Anybody know whats going on with the guy who does it? My bookmark for his website says "disabled". I googled and ended up at the same disabled website. Any info would be appreciated- I have 2 pistols I want to send to him.


----------



## Baldy (Jun 21, 2006)

Huh, who are you talking about?? Somebody named Black Ice?? Never heard of him..:smt033


----------



## tropicmaster (Dec 20, 2009)

Baldy said:


> Huh, who are you talking about?? Somebody named Black Ice?? Never heard of him..:smt033


I cannot remember the guys name but he had a business that applied Teflon ( black ice ) to rifles and pistols. Really made a nice looking piece as well as being totally corrosion proof. I have since sold it but I had a rifle I had him do and it was awesome looking. I'll dig around and see if I can find an old pic.


----------



## bruce333 (Sep 1, 2006)

tropicmaster said:


> My bookmark for his website says "disabled". I googled and ended up at the same disabled website.

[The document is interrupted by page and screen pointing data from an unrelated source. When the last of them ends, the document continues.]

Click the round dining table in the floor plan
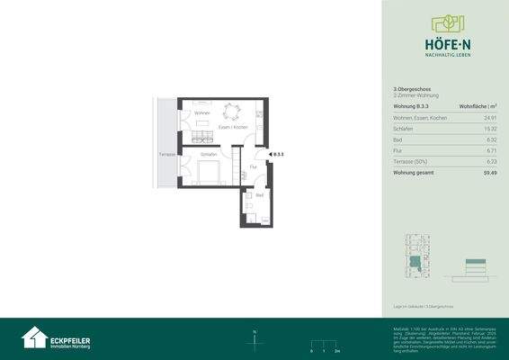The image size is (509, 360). (x=231, y=114)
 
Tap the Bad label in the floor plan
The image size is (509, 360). (x=260, y=195)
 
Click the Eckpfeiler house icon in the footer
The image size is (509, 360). (x=35, y=337)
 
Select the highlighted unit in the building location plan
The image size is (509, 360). (x=415, y=262)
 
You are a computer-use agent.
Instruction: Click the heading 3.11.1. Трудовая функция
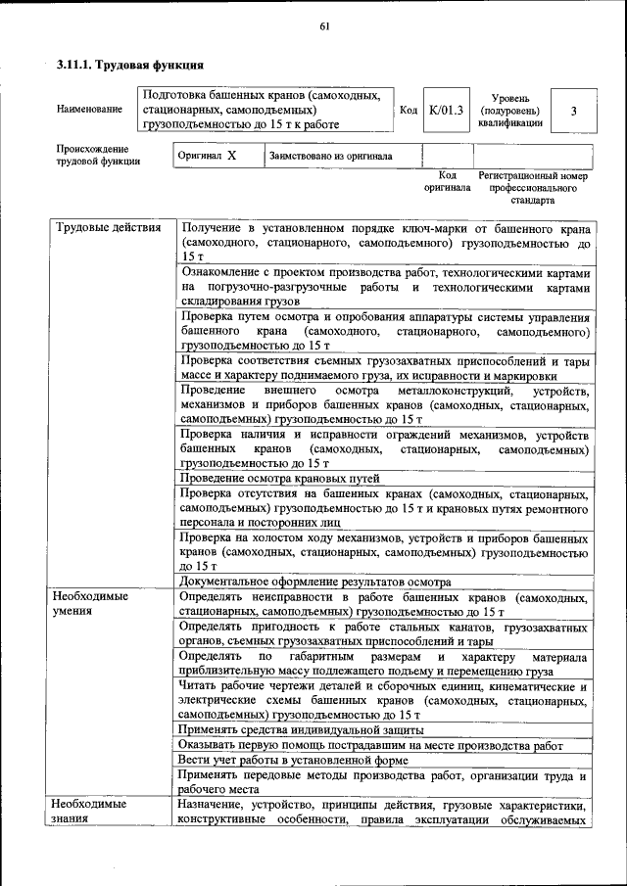[x=129, y=65]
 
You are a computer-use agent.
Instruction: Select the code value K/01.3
[x=446, y=111]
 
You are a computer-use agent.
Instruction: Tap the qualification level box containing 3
[x=573, y=111]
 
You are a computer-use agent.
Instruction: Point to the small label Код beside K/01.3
[x=409, y=111]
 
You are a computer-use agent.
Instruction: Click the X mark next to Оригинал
[x=231, y=156]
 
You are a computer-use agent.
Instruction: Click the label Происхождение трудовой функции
[x=98, y=155]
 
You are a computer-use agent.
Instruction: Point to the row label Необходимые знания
[x=91, y=812]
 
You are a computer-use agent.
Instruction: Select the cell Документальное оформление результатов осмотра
[x=314, y=582]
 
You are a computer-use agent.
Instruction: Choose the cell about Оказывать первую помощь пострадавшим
[x=370, y=745]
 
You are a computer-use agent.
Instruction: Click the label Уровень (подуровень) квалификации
[x=510, y=111]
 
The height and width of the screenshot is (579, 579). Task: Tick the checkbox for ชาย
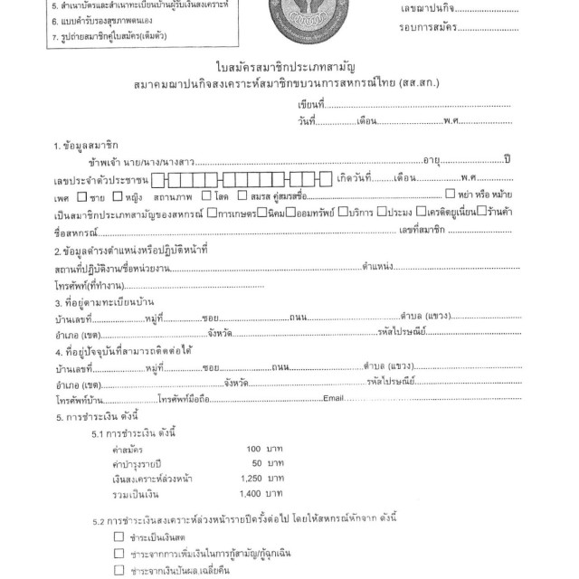click(x=83, y=195)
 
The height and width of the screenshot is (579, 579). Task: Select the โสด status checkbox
click(x=207, y=195)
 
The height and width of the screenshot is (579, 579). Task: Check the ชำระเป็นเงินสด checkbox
click(x=119, y=536)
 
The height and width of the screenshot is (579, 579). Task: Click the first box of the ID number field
click(x=158, y=177)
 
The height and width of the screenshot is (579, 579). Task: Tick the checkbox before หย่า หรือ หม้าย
click(x=451, y=194)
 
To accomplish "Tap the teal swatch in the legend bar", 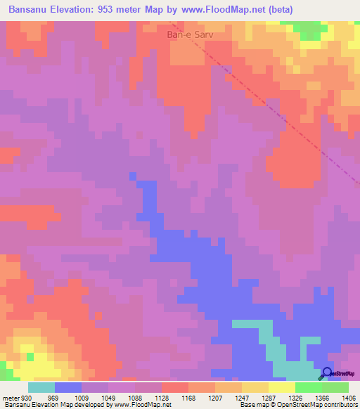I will (x=41, y=387).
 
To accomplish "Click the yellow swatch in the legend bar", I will (x=281, y=387).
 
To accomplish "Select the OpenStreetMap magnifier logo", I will (x=328, y=373).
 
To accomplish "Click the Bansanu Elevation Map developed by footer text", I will (x=56, y=405).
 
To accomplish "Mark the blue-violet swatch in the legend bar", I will (x=68, y=387).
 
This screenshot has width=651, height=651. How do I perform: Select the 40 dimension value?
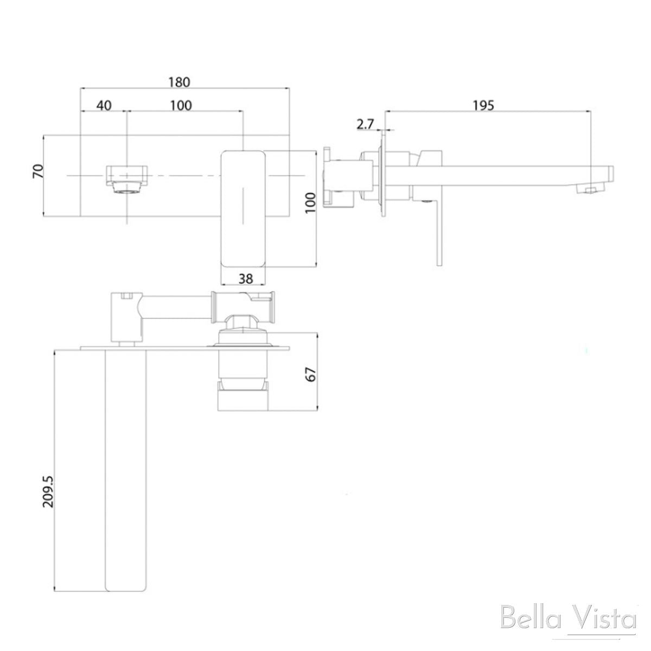coord(104,105)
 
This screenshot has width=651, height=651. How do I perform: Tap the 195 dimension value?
coord(483,105)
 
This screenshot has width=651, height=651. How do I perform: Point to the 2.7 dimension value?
coord(365,124)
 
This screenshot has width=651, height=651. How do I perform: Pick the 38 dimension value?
coord(245,278)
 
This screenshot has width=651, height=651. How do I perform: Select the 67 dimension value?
coord(310,373)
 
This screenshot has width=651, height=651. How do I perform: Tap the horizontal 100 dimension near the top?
coord(181,105)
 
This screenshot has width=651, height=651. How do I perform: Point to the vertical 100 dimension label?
coord(309,202)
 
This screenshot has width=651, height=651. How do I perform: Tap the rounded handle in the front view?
coord(242,209)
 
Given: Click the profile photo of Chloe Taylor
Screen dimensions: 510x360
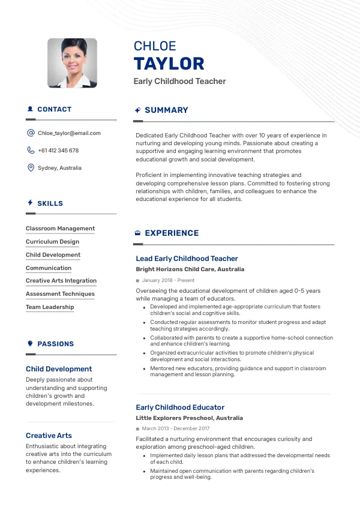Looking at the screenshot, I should [x=72, y=63].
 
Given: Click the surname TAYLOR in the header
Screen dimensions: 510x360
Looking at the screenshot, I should [x=169, y=64].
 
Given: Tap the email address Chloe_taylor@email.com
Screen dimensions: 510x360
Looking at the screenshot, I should [x=69, y=133].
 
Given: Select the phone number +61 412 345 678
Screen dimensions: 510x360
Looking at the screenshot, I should [x=58, y=151].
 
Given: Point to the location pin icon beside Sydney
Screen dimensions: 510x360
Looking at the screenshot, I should [x=31, y=168].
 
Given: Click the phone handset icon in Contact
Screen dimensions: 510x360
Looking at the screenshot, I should [x=31, y=151].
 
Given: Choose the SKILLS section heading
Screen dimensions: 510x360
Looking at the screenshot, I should [x=50, y=203].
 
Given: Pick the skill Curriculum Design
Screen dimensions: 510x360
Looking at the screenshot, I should [x=52, y=242].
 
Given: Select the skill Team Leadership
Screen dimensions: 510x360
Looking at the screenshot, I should [x=50, y=307].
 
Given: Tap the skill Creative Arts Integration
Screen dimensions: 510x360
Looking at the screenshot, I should [x=61, y=281].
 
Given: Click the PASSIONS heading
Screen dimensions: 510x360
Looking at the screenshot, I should [x=55, y=344].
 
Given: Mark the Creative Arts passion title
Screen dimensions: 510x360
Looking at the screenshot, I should [x=49, y=436].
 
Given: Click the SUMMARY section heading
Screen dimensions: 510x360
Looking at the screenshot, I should [x=166, y=110].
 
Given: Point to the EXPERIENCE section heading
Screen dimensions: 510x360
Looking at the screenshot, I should [x=172, y=233].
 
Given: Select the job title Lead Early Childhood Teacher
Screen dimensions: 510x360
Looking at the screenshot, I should [x=187, y=259].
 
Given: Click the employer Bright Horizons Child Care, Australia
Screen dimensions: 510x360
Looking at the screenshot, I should [x=190, y=270].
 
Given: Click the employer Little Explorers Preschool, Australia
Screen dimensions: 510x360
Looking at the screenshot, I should [x=189, y=418].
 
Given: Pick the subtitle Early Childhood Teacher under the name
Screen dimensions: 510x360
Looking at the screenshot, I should [x=179, y=82].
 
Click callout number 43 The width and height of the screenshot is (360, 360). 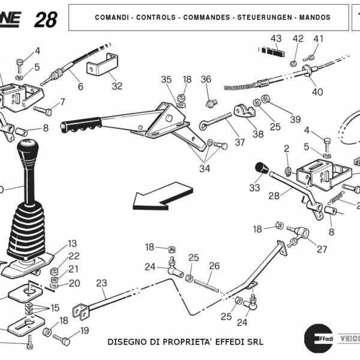275,39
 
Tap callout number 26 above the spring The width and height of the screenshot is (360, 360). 214,265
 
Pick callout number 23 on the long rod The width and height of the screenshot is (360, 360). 101,283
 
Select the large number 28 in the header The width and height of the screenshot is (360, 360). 46,20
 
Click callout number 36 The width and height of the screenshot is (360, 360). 206,79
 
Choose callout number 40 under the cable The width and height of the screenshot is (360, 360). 317,92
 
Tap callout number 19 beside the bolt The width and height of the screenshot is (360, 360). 84,330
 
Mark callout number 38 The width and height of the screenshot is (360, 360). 258,134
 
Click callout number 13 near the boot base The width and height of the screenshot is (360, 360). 72,244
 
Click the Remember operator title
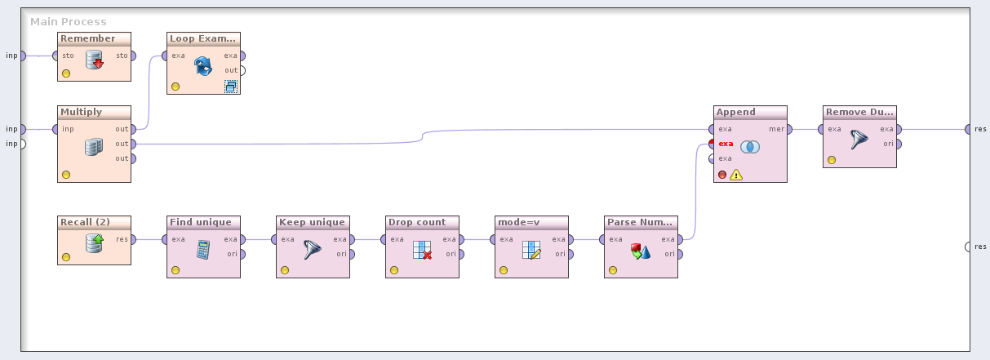[88, 39]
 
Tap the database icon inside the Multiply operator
[94, 147]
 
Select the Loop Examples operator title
[202, 39]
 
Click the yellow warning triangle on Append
[736, 174]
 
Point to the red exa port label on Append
[725, 144]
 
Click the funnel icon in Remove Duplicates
[859, 139]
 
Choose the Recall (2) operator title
[85, 222]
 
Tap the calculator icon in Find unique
[203, 250]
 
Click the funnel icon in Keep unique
[313, 250]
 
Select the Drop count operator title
[416, 222]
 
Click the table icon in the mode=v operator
[531, 250]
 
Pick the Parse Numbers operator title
[640, 222]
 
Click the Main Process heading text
[69, 22]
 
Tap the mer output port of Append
[789, 129]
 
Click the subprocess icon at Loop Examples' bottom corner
[231, 86]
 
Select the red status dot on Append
[722, 175]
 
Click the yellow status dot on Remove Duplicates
[832, 160]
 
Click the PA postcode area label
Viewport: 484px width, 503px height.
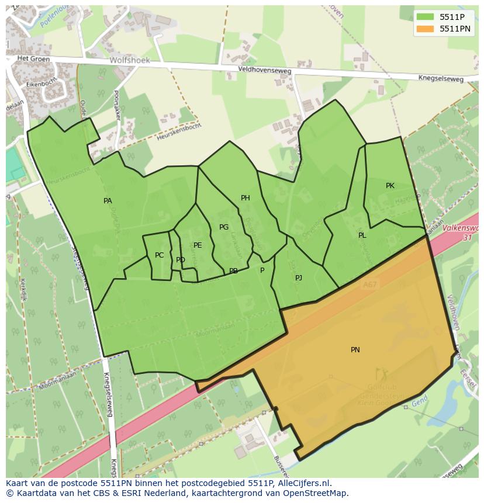coord(108,201)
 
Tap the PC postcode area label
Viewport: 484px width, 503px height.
coord(159,255)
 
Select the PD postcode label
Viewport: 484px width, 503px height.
coord(181,260)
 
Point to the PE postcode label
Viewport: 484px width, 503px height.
coord(198,245)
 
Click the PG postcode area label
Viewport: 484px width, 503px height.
coord(224,227)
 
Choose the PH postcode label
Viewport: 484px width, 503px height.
coord(246,198)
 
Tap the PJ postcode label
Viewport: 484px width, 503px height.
coord(299,278)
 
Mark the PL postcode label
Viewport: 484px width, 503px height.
coord(362,235)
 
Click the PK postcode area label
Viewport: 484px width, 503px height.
coord(390,186)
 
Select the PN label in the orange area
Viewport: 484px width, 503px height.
coord(355,350)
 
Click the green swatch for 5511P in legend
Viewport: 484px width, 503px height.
coord(425,17)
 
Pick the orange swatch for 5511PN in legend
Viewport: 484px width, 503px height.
coord(425,29)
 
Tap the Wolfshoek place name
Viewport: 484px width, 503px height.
coord(130,60)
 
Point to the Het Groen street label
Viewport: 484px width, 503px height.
coord(31,58)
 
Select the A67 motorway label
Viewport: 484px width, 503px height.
coord(369,285)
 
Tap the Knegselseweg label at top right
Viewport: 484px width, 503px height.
coord(441,78)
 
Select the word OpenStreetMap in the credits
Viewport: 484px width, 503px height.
coord(320,493)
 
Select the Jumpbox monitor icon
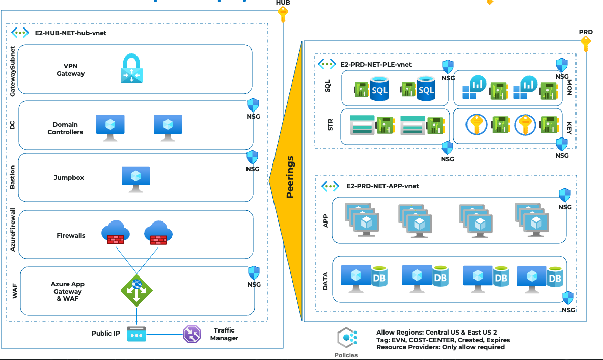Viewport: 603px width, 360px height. [x=136, y=178]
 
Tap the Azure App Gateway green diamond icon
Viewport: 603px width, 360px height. [x=136, y=291]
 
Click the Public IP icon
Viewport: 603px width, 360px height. [x=136, y=334]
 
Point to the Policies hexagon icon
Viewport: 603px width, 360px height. [x=346, y=338]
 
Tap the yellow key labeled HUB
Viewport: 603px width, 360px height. [x=283, y=14]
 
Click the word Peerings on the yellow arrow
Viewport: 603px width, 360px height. [x=290, y=177]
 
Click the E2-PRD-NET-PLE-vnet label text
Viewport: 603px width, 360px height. [x=376, y=65]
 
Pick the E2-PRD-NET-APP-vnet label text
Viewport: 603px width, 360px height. [x=382, y=186]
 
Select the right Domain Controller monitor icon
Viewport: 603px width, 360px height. [x=168, y=127]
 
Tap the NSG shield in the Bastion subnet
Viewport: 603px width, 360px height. [x=253, y=157]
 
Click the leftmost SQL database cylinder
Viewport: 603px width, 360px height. [x=379, y=88]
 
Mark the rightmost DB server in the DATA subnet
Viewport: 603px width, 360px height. [x=540, y=278]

That usually means he didn't pay his bill with the hosting Company, or exceeded the bandwidth limit, or he has gone out of business.

How long ago did you send the rifle to him?

edit: Google has a cached page (dated May 15th so it was working 2 weeks ago) from the site with the address and phone number:

OUR ADDRESS:
1916 NORTH 300 WEST
SPANISH FORK, UTAH 84660
801-361-6388


----------



## tropicmaster (Dec 20, 2009)

bruce333 said:


> That usually means he didn't pay his bill with the hosting Company, or exceeded the bandwidth limit, or he has gone out of business.
> 
> How long ago did you send the rifle to him?
> 
> ...


Thats the guy, I remember the town name being pretty unusual. Thanks man!


----------